Comment by socalgal2
3 hours ago
Ranting on UI, I think I might blame MS for this but I feel like many shortcuts for customization in apps and OS are a net negative.
The first example I remember was ~2003ish when MS Office did a big redesign and got much bigger toolbars. That they were big is a matter of taste but that's not where I'm going with this. No, the issue was that they made too easy to ACCIDENTALLY mess up the UI. They added all kinds of customization (which is fine) but then made it so just dragging a little too long an a button would let you move the button somewhere else. So, grandpa drags the button, possible off the bar, deleting it, and now for all intents and purposes the app is unusable to him. IMO, the customization options should be buried deeper where they can't happen by accident.
This "ACCIDENTAL" modification is all the rage now. On iPhone, holding on the lock screen puts the phone in "edit the lock screen mode". Several family members have asked why the image they put on the lock screen was gone. It was because they "butt edited the screen". Put the phone in their pocket and it felt a press and went into edit mode and edited the lock screen. AFAIK, almost no one needs this shortcut. It would be fine to just go into Settings->Wallpaper->Lockscreen or something like that. But, I'm just guessing (1) some UX designer needed something todo (2) someone working on lockscreen options got tired of doing the Settings->Wallpaper->Lockscreen dance and put in a shortcut that no-one but them needs.
This same issue is all over the place. The iPhone's lockscreen while charging mode has the same issue. The user (me) picks the clock face I want.
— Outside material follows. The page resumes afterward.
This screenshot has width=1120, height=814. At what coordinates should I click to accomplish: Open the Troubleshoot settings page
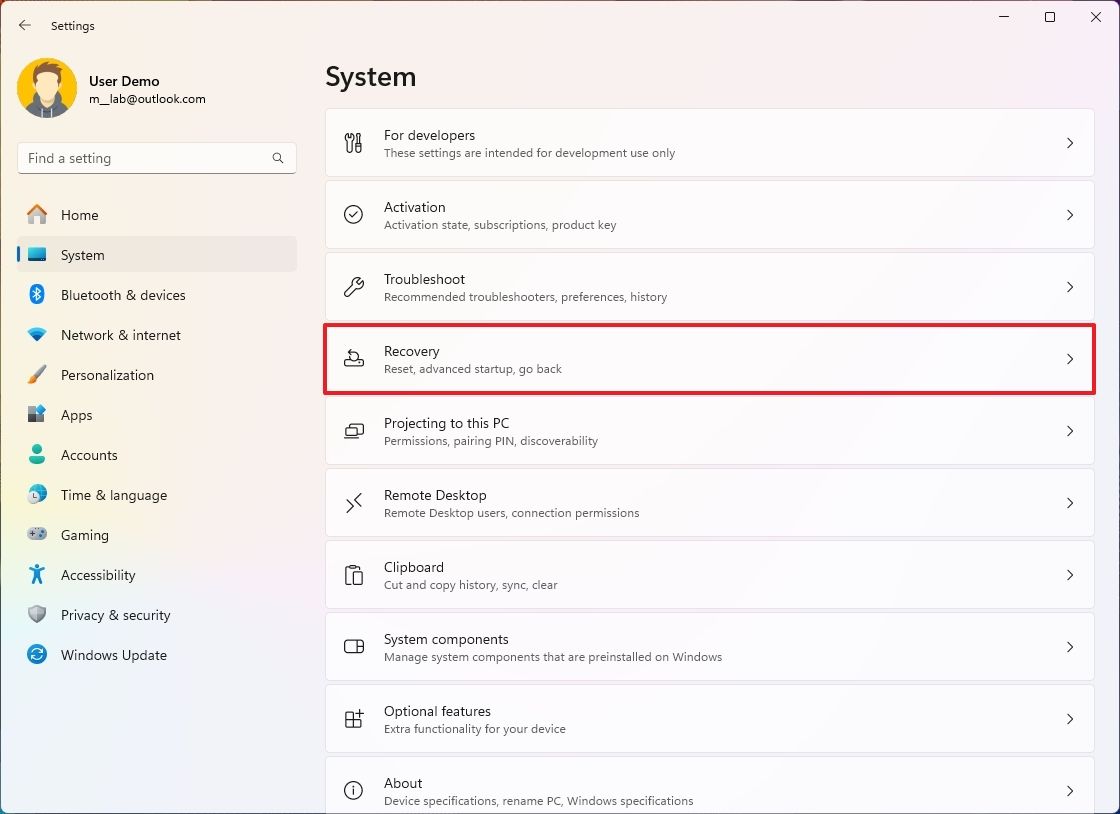(700, 287)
And, one of 10 times I reach for the phone from the charging stand I accidently touch the screen which changes the face. I NEVER NEED THIS. Again, this should be buried in Settings->Lockscreen->Clock Face. The shortcut a net negative.
There are many more.
> Put the phone in their pocket and it felt a press and went into edit mode and edited the lock screen.
This is why I hate the flashlight and camera buttons on the lock screen - which you can activate without unlocking. When you have your hands in your pockets during cold weather you’ll suddenly be ”filming”… I never use the camera on my phone anyway. Thankfully at some point they added support for removing them.
Apparently, the idea of an edit mode is some foreign concept for a lot of people.
There are a lot of UI concepts that are foreign to younger developers, simply because they grew up using web apps and smartphones. I think computer science departments need to make a class on human-computer interaction a mandatory part of the curriculum, and those classes need to require students to sit down with and actually use a variety of UIs from two, three, four decades ago. There's a ton of value in being conversant in the basic building blocks and paradigms of multiple UI systems, and in knowing what problems have been solved in the past so we don't keep badly reinventing the same features or failing to learn from the mistakes of the past.
There are a lot of things in older UIs that I think every developer should have hands-on experience with, eg. using nested menus in classic Mac OS; using an MDI application on Windows 9x; using the file browser and dock on NeXTSTEP; using X11 with focus follows mouse; anything with pie menus. Not because those things are necessarily the right choices for today's GUIs, but because there are valuable lessons to be learned from them, and reading an article like this or studying an old HIG document doesn't have the same impact.